The putative receptor binding sites in SVDV SPA/2/'93 (A) Roadmap diagram of the CAR footprint on the surface of CVB3 (PDB code 1JEW) (22). On the top is an icosahedral asymmetric unit with the footprints shown as grey shadows and the limits of the canyon shown as black outlines. On the bottom are residues defining the CAR footprint. Basic amino acids are shown in blue, acidic amino acids are shown in red, hydrophobic amino acids are shown in green, and polar amino acids in yellow. (B) Projected footprint of CAR on the SVDV surface after superimposition of the cryo-EM structure of the CVB3-CAR complex on the crystal structure of SVDV. Coloring and top-bottom representations as in A. (C) Electrostatic accessible surface representation for the biological protomer of SVDV calculated with GRASP (39). The electrostatic potential with positive charge was colored in blue and that with negative charge in red. The position of the residues (I1266 and A2135) substituted in all SVDV mutants lacking the ability to bind heparin are indicated in green.
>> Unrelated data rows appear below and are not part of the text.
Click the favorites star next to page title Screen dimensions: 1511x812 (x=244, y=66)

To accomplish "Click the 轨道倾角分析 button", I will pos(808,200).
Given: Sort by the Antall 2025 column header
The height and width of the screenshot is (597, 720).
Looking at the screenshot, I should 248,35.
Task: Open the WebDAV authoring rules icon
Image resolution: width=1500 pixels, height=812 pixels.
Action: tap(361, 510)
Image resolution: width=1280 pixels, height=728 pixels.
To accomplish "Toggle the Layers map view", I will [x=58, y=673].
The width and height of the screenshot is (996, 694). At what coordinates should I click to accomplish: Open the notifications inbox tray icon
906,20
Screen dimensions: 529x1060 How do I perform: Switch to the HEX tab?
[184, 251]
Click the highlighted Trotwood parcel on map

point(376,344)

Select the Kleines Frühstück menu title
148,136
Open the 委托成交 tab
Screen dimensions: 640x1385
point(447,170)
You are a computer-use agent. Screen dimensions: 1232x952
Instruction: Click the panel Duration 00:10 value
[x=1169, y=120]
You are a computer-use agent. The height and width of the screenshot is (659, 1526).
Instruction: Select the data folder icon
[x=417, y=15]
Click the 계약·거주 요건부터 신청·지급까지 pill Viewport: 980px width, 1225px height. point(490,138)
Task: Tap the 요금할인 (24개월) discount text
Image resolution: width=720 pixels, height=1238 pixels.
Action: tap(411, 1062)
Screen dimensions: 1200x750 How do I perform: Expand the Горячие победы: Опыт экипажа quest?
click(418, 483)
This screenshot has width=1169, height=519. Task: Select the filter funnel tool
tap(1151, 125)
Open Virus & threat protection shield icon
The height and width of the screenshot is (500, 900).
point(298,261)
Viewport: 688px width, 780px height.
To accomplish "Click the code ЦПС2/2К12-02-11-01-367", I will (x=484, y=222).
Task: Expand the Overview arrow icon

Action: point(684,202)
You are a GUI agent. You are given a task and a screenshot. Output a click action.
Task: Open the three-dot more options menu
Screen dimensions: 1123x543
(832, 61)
These residues are adjacent to a region of positively electrostatic charge, the candidate to be the HS binding site in SVDV. The basic residues R1236 and K1080 which would define a second putative binding site for HS proteoglycans near the fivefold axis are indicated in yellow. (D) Electrostatic accessible surface representation for the biological protomer of FMDV type O in complex, with HS (PDB entry code 1QQP) (17) shown for comparison. The bound HS molecule (represented by sticks) is located within a slight depression of positively charged residues making contacts with all three major capsid proteins. The FMDV and SVDV capsid surfaces differ from each other both in shape and in charge distributions. This may explain why the predicted HS binding site of SVDV does not overlap the FMDV HS binding site.